*STORED DATA:*
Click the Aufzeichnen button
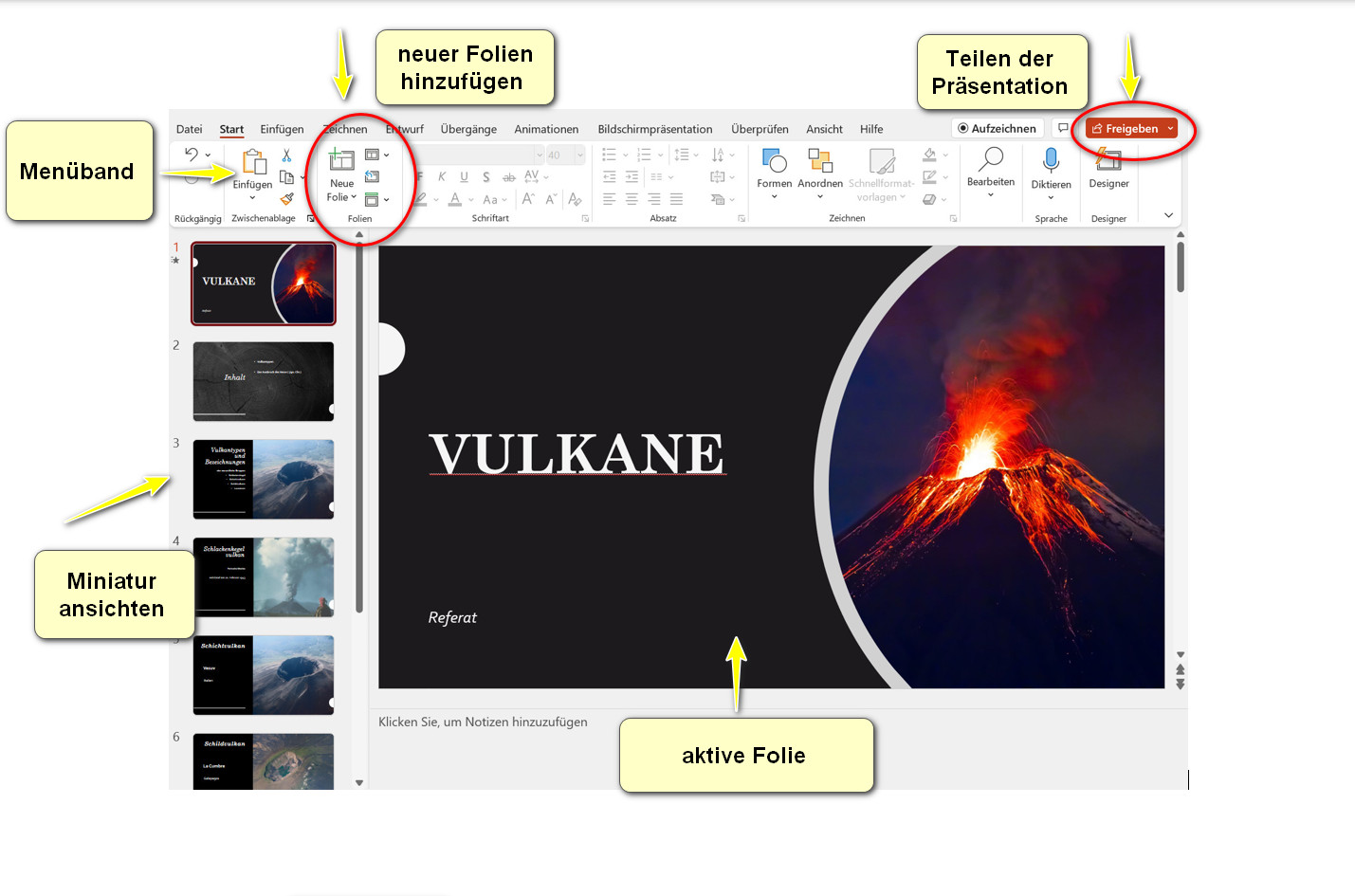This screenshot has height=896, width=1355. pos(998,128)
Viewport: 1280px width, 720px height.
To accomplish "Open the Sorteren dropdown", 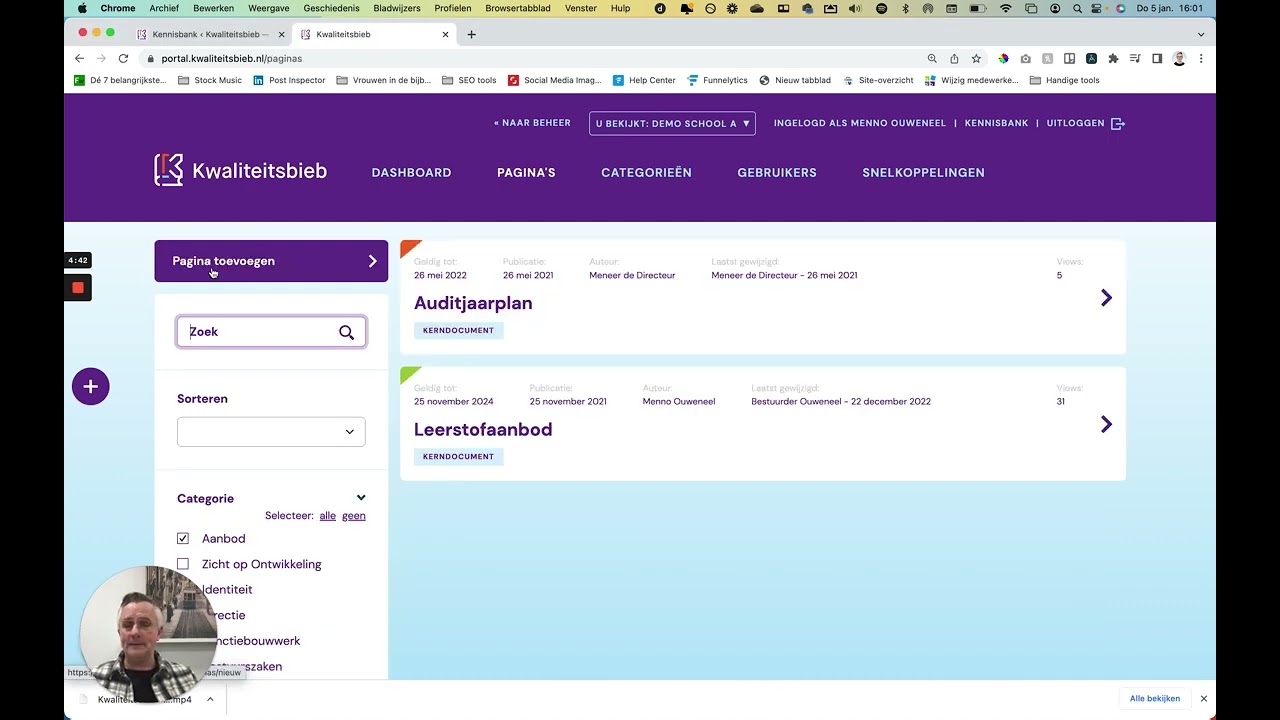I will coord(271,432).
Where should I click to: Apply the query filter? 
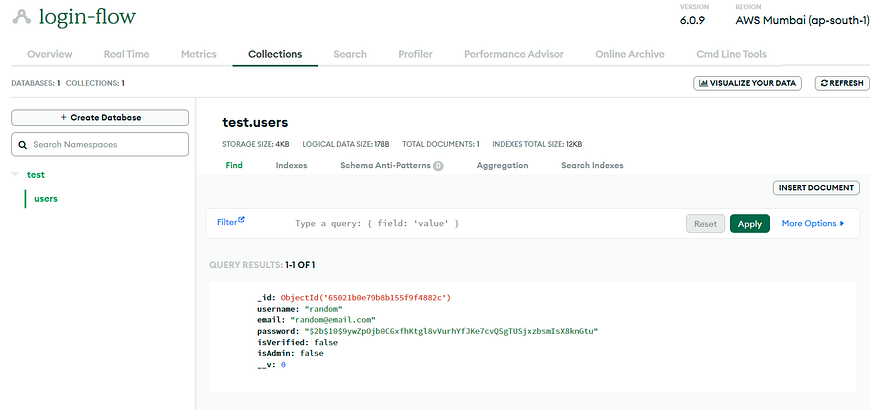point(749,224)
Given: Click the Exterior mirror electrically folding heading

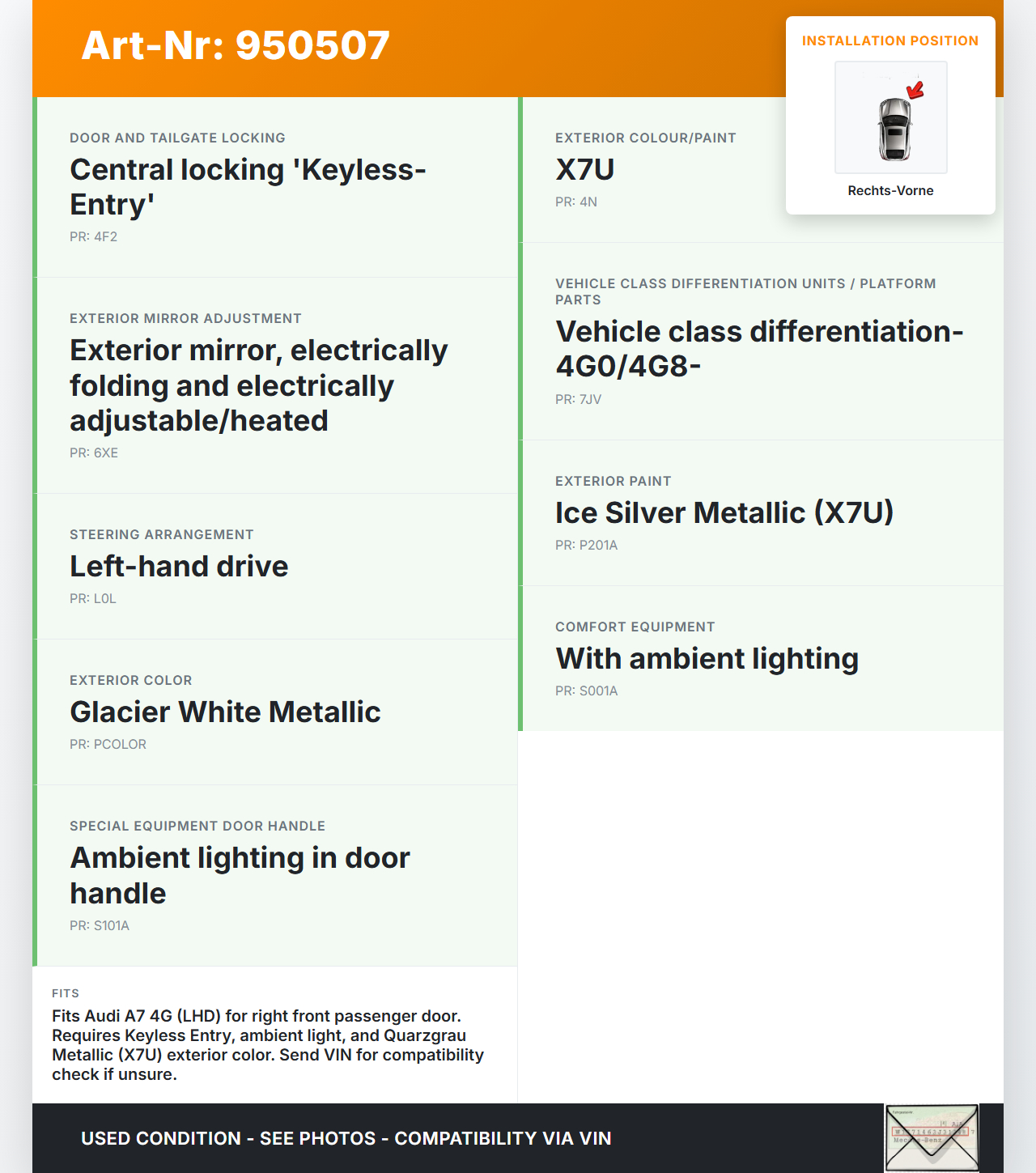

...

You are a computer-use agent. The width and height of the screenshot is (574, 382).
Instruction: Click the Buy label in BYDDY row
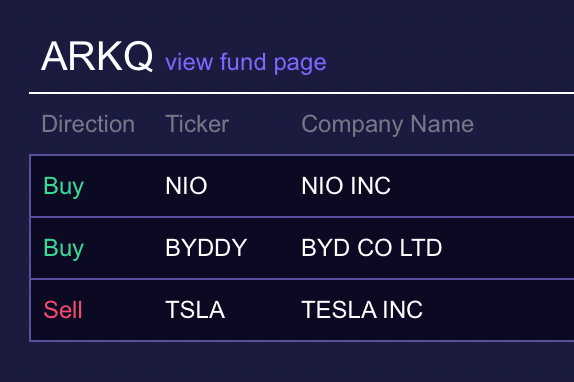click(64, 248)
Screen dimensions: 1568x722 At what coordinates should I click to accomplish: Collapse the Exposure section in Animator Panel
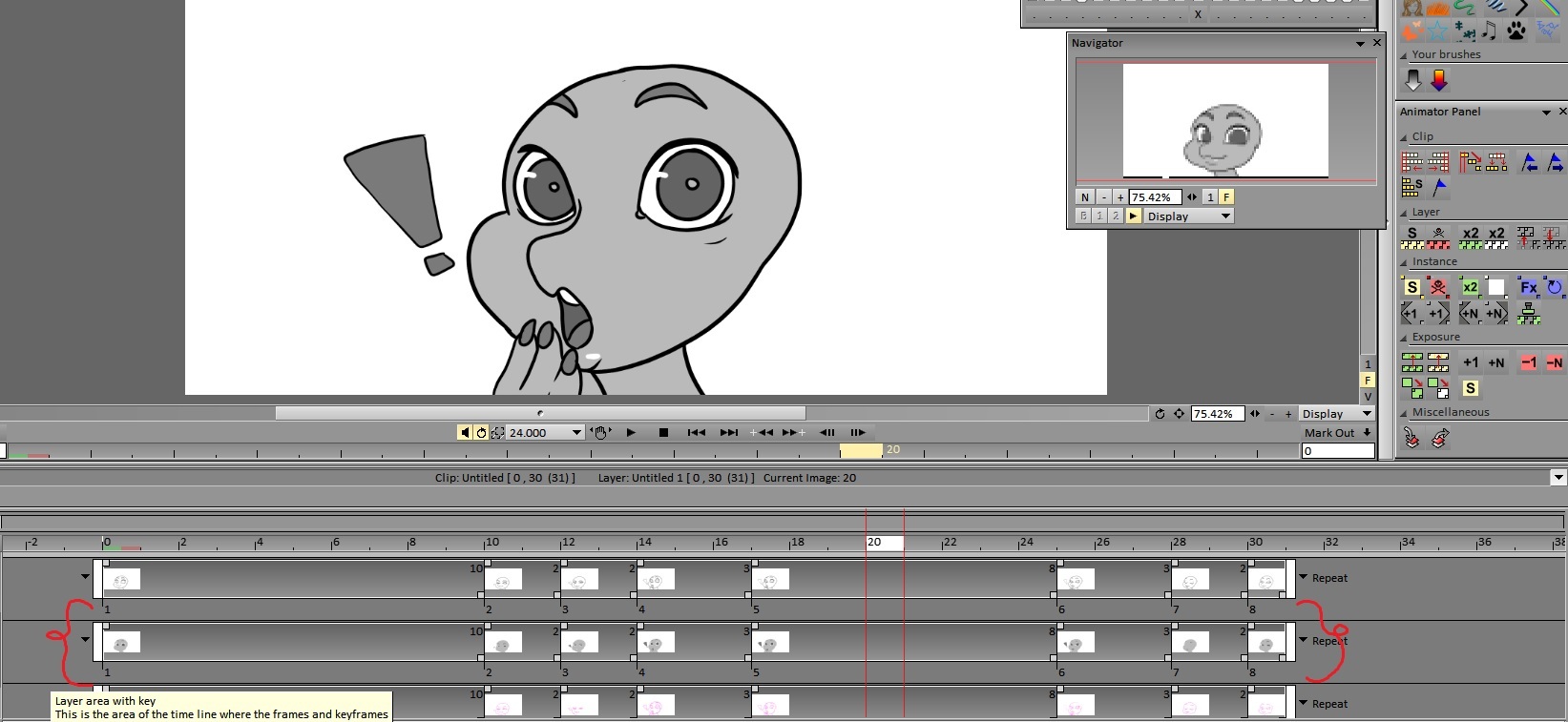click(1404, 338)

--

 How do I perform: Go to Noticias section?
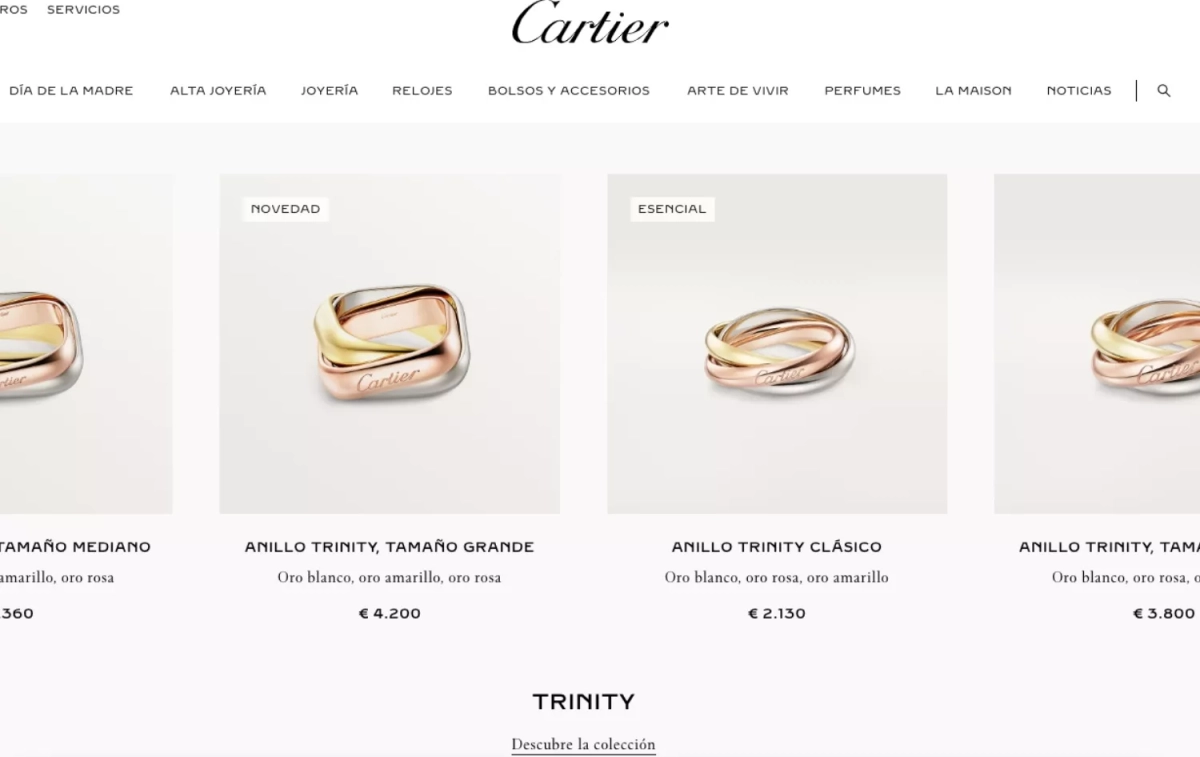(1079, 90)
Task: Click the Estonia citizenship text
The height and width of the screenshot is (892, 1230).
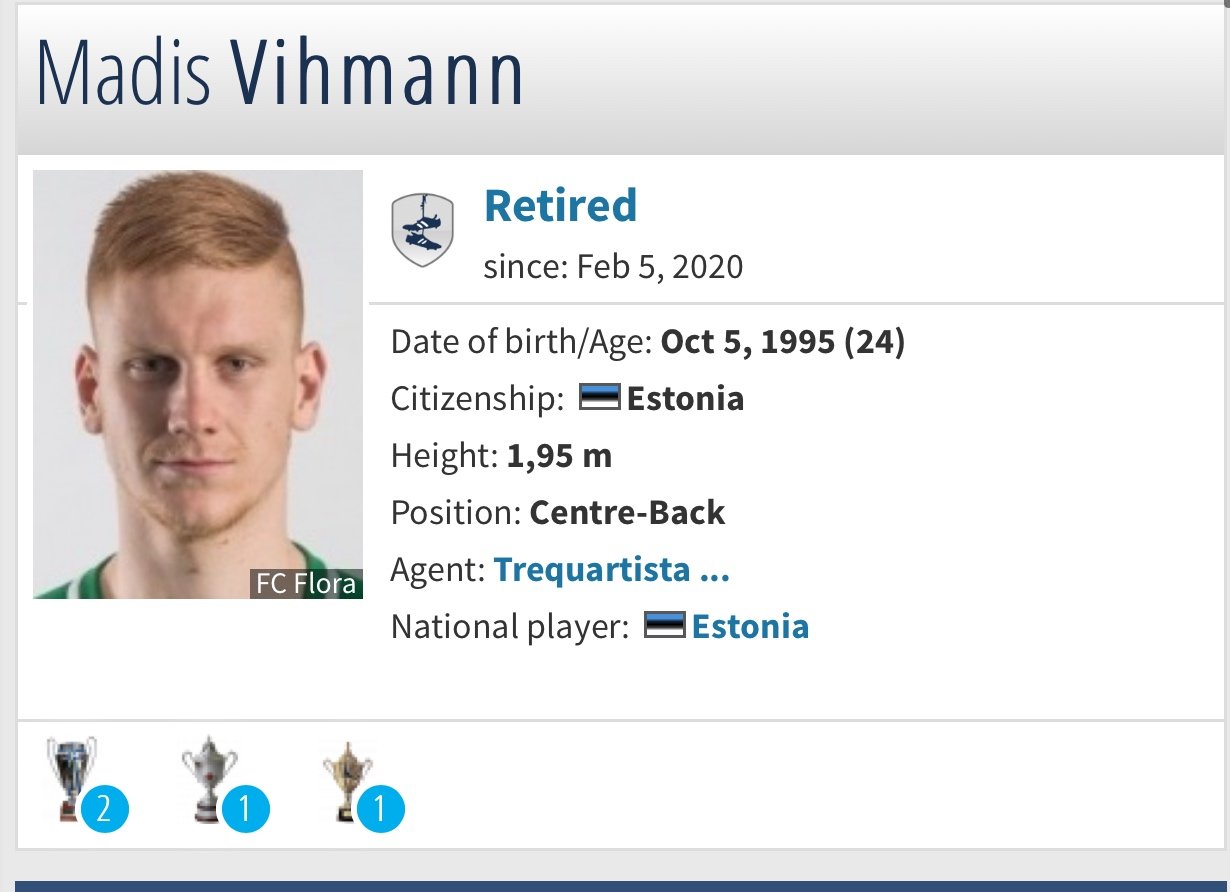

*WHAT YOU NEED TO DO:*
Print the line above containing "How do I perform: Go to Noticias section?", the line containing "The height and", and everything between them, exactly as written. Pictures stay out.

*EXERCISE OUTPUT:*
 How do I perform: Go to Noticias section?
(1079, 90)
Task: Click the Estonia citizenship text
The height and width of the screenshot is (892, 1230).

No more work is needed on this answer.